Let’s start with the consumer (shouldn’t we always?) Consumers are going to want even more value and purpose from their brands – anything marginal will be dropped, as there will undoubtably be a squeeze on share of wallet. The mood music has changed – the drumbeat is heating v eating. The action points for food and retail brands are probably self-evident: think about value from every angle; where can you champion and be on the side of the consumer; what can you offer more of; and, if you do need to increase price, then make sure the value you give is front and center.
How do you help families that are struggling? As an aside, when interest rates did hit 17.5% and we were struggling, I can remember buying a selection of tinned tomatoes and tipping them all into separate bowls to see which value brand offered me the most tomatoes. Today in the UK there are more food banks than branches of McDonald’s – and more people are donating to food banks than ever before. Covid has made us more in touch with our neighbors and neighborhood – we care about everyone.
But do all brands need to have a rethink in this new era? We know that a section of the population has done quite well over the past two years – they have paid off more debt and saved more money. So, if you are targeting these lucky folks, do you still have to think about inflation?
In short, yes you do. Firstly, because your costs and your prices will be going up. Secondly, and most importantly, because the mood music has changed. And it’s contagious. Everyone will be seeing the rise in their energy prices and goods – and talking about it. So whatever sector your brand is in, this is the moment to sharpen every consumer touchpoint – the whole journey needs to be frictionless and if you haven’t embraced what tech platforms and artificial intelligence (AI) can do for you, do just that.

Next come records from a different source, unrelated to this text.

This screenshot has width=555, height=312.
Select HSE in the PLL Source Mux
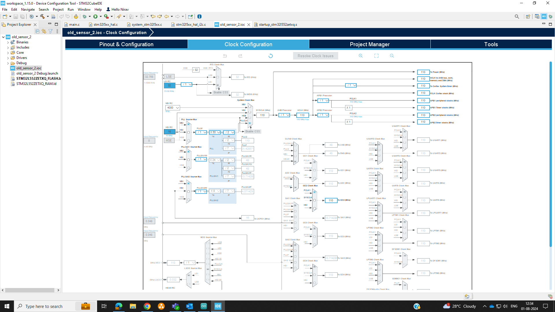188,140
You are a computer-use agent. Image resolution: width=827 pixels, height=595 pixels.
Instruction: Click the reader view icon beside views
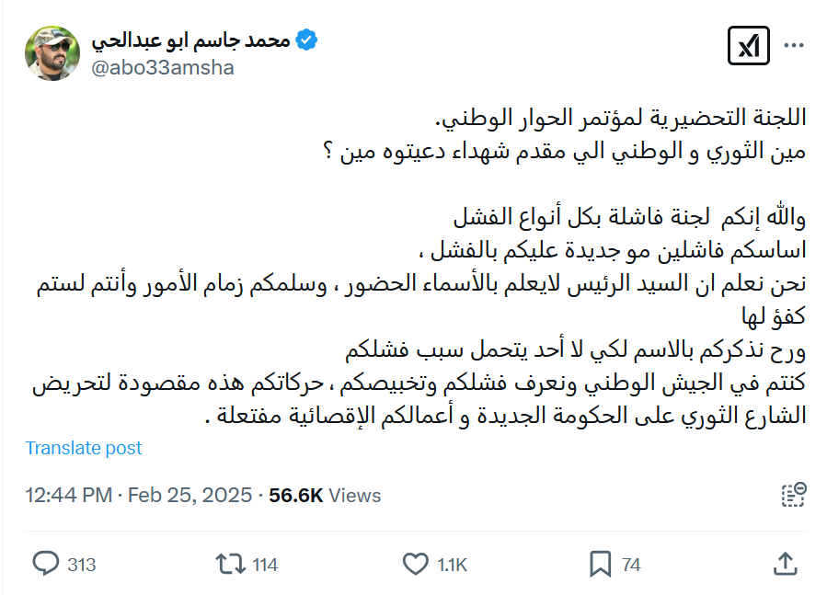tap(794, 495)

Importantly, we have seen over the past decade in particular a growing respect for marketers at the boardroom table – a deeper understanding of the equity companies hold in their brands. But just because of this, don’t think that chief financial officers will not want to adjust all variable cost levers in their battle to control margin and EBTA.
It means the brand war will be shifting – and the winners will be the chief marketers who can make their budgets work the most effectively. Justification for brand building will be back – and the way to win is to show the return of investment for every pound spent. Don’t let all the hard work and brand equity give ground now. There are some brilliant studies from the IPA that show brands that invest in long-term brand building win in hard-fought areas of share of wallet.
And lastly, never ever forget the role for creativity. Think creatively about all aspects of the brand. Is there something that can be changed in your approach to behavioral economics? Are you being brave enough with your ambitions? You will have pivoted and changed during the pandemic – now’s the time to pivot again. Fortune favors the brave in our inflation nation, and this isn’t the moment to row back on your creativity.
After all, one of the key lessons we’ve all learned over the past two years is that adversity is a great fire starter for creativity, and I know we will see some amazing brand thinking coming our way embracing inflation as a backdrop.
Nina Jasinski is chief marketing officer at Ogilvy UK.